Obama To Announce New Initiative Aimed At Boosting African Agriculture In Advance Of G8 Summit This Weekend

On Friday, President Barack Obama is expected to announce “new investments in African agriculture in a speech in Washington … as a precursor to the weekend Group of Eight [G8] summit at Camp David, Maryland,” Bloomberg Businessweek reports (Bjerga, 5/18). “The president is scheduled to speak to African leaders at a summit on food security Friday,” VOA News writes, adding, “[The] new initiative is expected to target 50 million food-insecure people by boosting agricultural investments” (5/17). According to NPR’s “Morning Edition,” “The leaders of Tanzania, Ethiopia, and Ghana are among those in Washington to launch the new food security initiative, which [USAID Administrator Rajiv Shah] says will include several billion dollars in investments from private companies” (Kelemen, 5/18). “We are never going to end hunger in Africa without private investment,” Shah said, the New York Times writes (Strom, 5/17).
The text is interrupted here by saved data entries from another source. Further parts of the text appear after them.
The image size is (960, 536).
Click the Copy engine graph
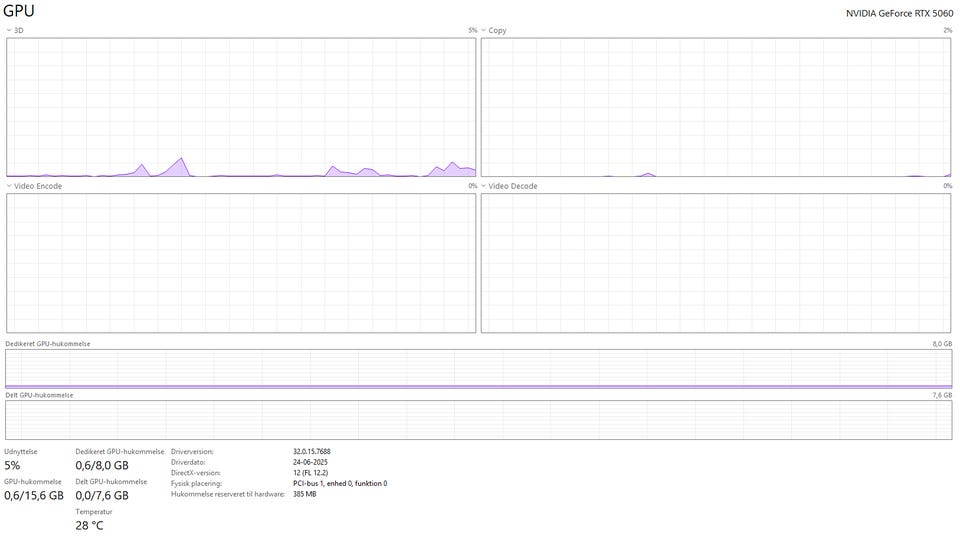[716, 107]
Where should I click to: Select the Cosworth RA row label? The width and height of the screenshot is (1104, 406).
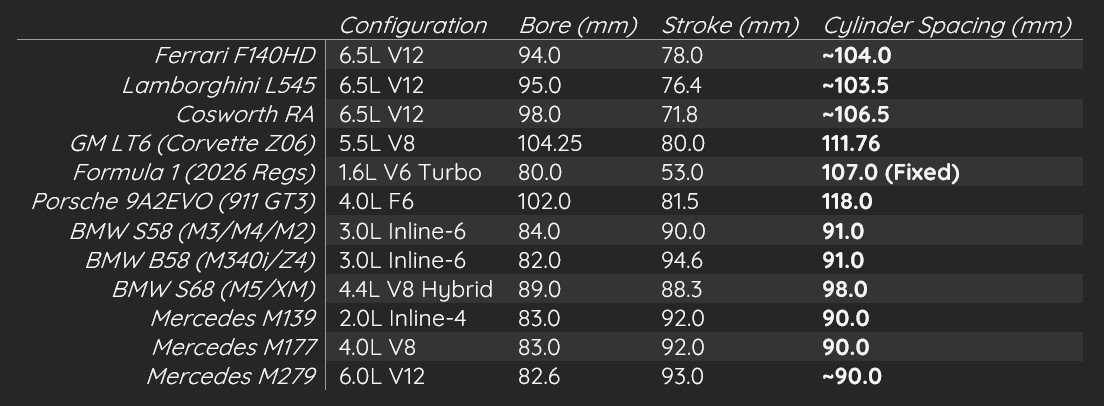pyautogui.click(x=246, y=114)
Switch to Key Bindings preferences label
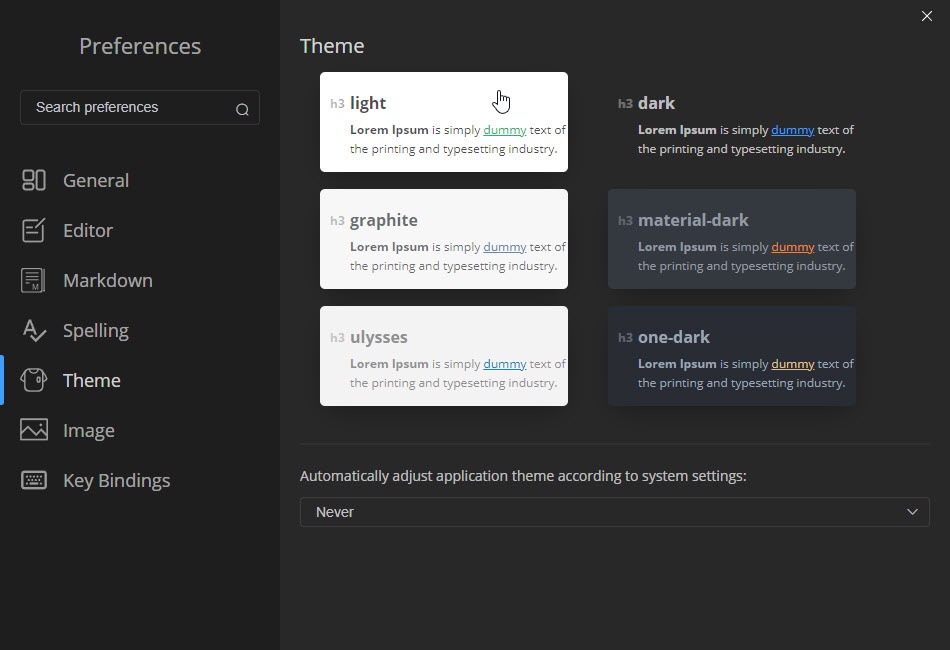The width and height of the screenshot is (950, 650). [116, 480]
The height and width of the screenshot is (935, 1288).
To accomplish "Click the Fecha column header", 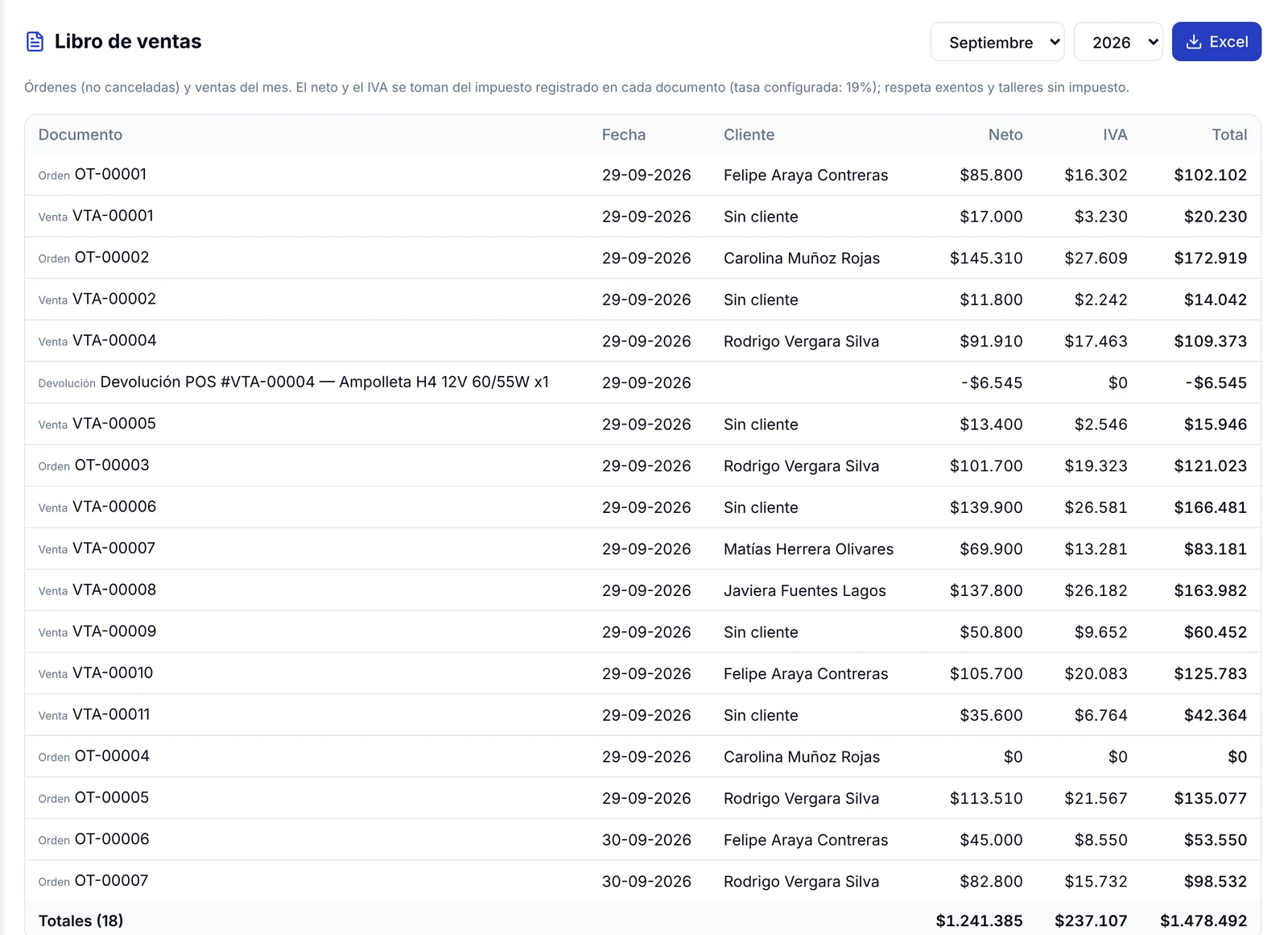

Shah, “who took part in [a] White House briefing [ahead of Obama’s speech on Friday], said 45 private companies would contribute more than $3 billion to help small-scale agricultural projects” as part of the New Alliance for Food Security and Nutrition, the Guardian notes, adding, “The $3 billion amounts to a small proportion of the $22 billion pledged by the G8 at L’Aquila in a three-year deal brokered by Obama” (MacAskill, 5/18). Food security also is on the agenda of the G8 summit, taking place Friday and Saturday outside of Washington, D.C., VOA adds (5/17). On Thursday, “U.S. and world leaders met on Capitol Hill to assess efforts to combat child malnutrition — a condition which results in three million preventable child deaths annually and drains billions of dollars in lost productivity and health care costs from poor countries,” a press release from the 1,000 Days Partnership states, adding, “Participants at the ‘Scaling Up Nutrition: Calling All Champions’ briefing called upon G8 leaders to prioritize action on child malnutrition as part of their development and food security discussions at the G8 summit” (5/17).